4. What do we do when they have learned?
The Work of a PLC
My mind was spinning after the last session as I tried to grasp the task still ahead for my school as we continued the process of fully implementing a PLC. In truth, I was overwhelmed by the magnitude and scope of beginning data cycles and using that data to guide our instruction. Not that I was opposed to doing it – not at all. It was just that I had seen the finished product, so to speak, and I was reeling a bit from the interesting balance of efficient complexity backed by a well-articulated focus on learning. These schools knew exactly what they wanted their students to learn. Exactly. And they had assessments and systems in place to measure that learning, report it to the data team and then act on it in a timely manner. I was both impressed and slightly intimidated as I pondered where to even begin at my own school.
Rainbows and Storms
During the drive to the conference, I saw a rainbow – vibrant, strong colors in a perfect arc spanning the backdrop of a slate blue sky. I’ve always thought of rainbows as inspiring because they symbolize a future of hope-filled opportunities.

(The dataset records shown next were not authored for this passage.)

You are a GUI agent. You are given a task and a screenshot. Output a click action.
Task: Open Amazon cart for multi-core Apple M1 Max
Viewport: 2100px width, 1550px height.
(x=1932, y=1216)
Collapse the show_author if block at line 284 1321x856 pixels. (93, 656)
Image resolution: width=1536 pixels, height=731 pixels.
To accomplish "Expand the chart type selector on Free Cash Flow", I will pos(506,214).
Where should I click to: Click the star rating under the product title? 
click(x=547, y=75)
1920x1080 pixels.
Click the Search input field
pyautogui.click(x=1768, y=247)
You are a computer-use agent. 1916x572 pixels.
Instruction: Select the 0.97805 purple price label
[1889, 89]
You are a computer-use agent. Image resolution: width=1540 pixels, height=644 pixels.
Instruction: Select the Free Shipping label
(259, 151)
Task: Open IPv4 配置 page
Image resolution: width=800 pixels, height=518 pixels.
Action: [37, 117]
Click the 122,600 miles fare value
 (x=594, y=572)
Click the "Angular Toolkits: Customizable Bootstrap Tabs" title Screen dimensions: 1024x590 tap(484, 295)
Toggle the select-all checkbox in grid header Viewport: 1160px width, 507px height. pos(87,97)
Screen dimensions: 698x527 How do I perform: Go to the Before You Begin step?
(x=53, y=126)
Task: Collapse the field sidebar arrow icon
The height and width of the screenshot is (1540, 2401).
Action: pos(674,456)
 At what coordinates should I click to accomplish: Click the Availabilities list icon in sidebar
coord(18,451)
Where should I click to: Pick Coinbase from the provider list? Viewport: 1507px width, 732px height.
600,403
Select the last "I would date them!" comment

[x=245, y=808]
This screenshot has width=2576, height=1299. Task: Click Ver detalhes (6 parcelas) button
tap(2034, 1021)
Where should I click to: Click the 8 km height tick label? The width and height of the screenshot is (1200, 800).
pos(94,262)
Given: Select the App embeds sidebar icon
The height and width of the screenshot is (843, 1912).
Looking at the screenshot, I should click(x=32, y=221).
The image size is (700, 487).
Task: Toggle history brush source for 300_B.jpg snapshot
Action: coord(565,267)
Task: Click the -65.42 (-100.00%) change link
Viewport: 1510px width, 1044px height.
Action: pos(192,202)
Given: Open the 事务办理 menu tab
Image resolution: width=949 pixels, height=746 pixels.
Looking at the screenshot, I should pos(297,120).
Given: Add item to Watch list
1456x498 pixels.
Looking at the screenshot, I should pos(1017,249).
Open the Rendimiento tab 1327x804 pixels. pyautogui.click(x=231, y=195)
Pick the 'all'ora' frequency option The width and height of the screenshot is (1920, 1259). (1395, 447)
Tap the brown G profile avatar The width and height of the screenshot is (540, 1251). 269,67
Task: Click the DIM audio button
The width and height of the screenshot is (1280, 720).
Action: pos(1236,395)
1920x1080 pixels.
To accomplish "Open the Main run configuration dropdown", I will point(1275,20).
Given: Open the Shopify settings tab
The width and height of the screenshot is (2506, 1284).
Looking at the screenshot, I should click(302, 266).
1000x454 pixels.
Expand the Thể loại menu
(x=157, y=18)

On the return trip, however, we were caught in a torrential downpour. One so severe that we considered pulling off the road to wait it out. Both events reflect my current disposition to the future of education. There’s the bright promise of technology to enhance student learning, a strong body of research to guide educators as to the best methods and strategies, and more opportunities than ever to dialogue with other teachers and improve our practice. And yet, a part of me is also concerned that there are many turbulent days ahead as we adjust to the shifting standards and expectations placed upon our students and ourselves.
A Vision Worth Pursuing
It’s been a few days since I’ve returned to my classroom from this conference. I look at it differently now, though. I teach my lessons and feel a twinge of discontent now that I’ve seen in detail how other schools are striving and succeeding at academic excellence. I think I caught a glimpse into the future of teaching and while I knew that data would be an integral part of what we would be doing, seeing the nitty-gritty details was striking in its intensity. But I think that’s what makes it a vision worth pursuing. If it was easy, it wouldn’t be nearly as inspiring, and the vastness of the task compels me to further seek the strength of my PLC where I know I am not alone in somehow turning this vision into a reality.